Building an Archive of Analysis Results

A key feature of PYLON's privacy model is that data is removed from your index after 32 days. If you are looking to provide analysis results to your customers for further in the past you will need to consider how you can work within this limitation. In this article we'll look at how you can build an analysis archive so that you can store and serve analysis results over long periods of time.

Why create an analysis archive?

You'll be aware that PYLON automatically deletes interactions from your recordings after 32 days. You can in fact think of a recording as a moving conveyor belt that holds 32 days of data but no more. When you submit an analysis query you can analyze any time period within the last 32 days but no further in the past.

If you are building a product for your customers this presents a challenge.

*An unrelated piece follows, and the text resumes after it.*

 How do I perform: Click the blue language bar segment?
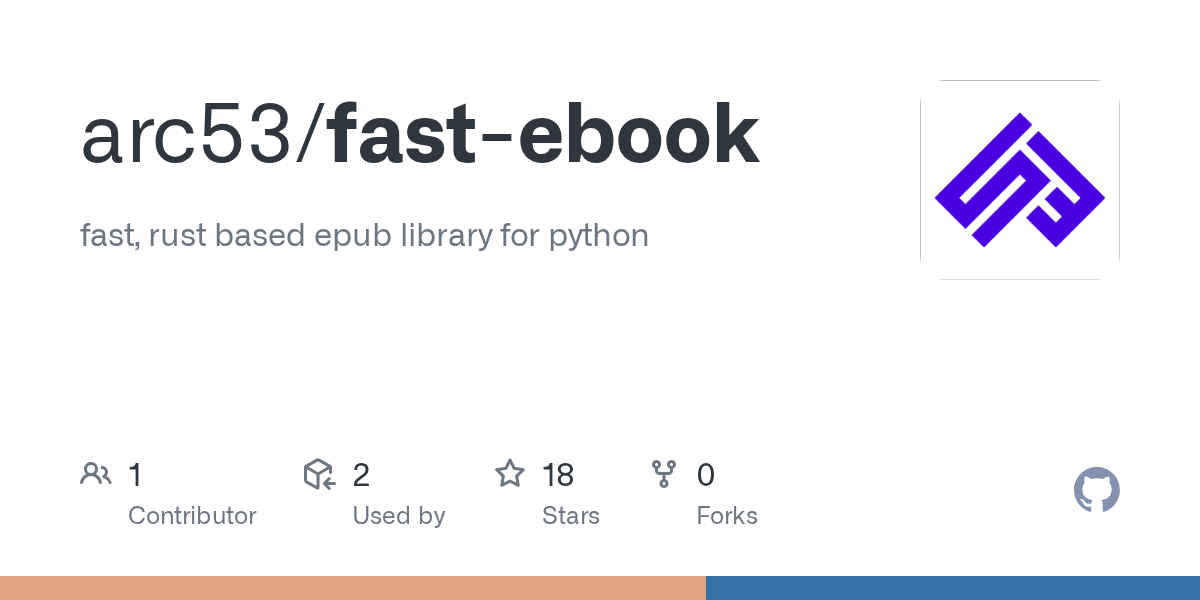[x=952, y=588]
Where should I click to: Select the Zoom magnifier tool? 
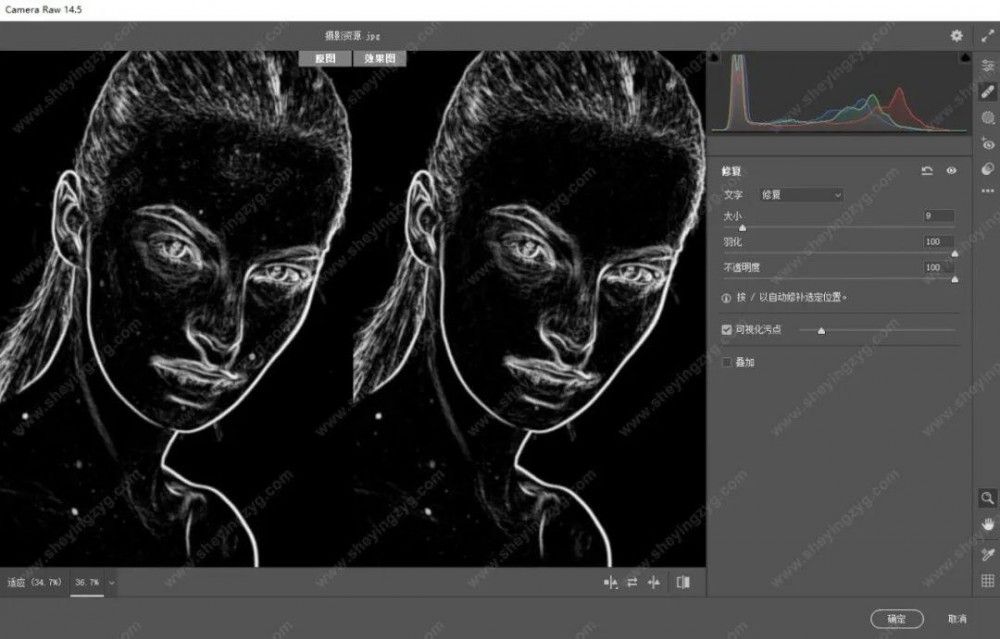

The idea being that you regularly submit a set of analysis queries which you store the results of in your archive. You then draw your charts from the data in the archive.

architecture

Although building an archive does require some work it does bring a number of advantages:

  • Performance - Analysis queries are computationally expensive and can take a number of seconds to return from the platform. You can improve the performance of your application by serving results from your archive.
  • Rate limit conservation - Repeatedly hitting pylon/analyze will use up your rate limit. You can serve analysis results you frequently need from your archive and reduce your API calls.
  • Future proofing - You may not need an archive of results right now, but it's very likely you will in future. Starting an archive now gives you more options for improving your product going forwards.

In fact, as best practice we recommend you serve results in your application from a cache or archive to give the best experience to your customers.

Solution

Let's look at a worked example of how you can implement an analysis archive.

In this example we'll look at how you can create a time series which shows data from over 32 days in the past, and how you can allow users to 'zoom in' to periods to look at results in detail.

Of course there are many visualizations you might want to create, but you'll see that it is critical to decide what results you will need to display upfront, then design your analysis queries accordingly to fill your archive with results.

Let's assume for this example that your are serving reports for a brand and that you are recording brand mentions to your index using an interaction filter such as:

fb.all.content contains "BMW" AND fb.author.country == "United States"

Step 1 - Design your required visualizations

As stated above the first step is to decide what data you need to present to your user.

For this example let's imagine you'd like to create a time series which shows the volume of mentions of a brand over a long period of time. You will plot the volume of interactions recorded into your index each day, and will display the last past six months of data.

You also want your users to be able to click on any day on the time series to 'zoom in' and see a breakdown of the audience during this period. You will plot the number of unique_authors in each demographic group on your chart.

chart

To be able to draw the main chart you will need to store the volume of interactions (mentions) each day in your archive. To be able to draw the zoomed-in chart you will need to store the results of an age-gender analysis each day in your archive. You will need to do this on an ongoing basis so that when a user looks at the chart in your application there is always the last 6 months of data available for viewing.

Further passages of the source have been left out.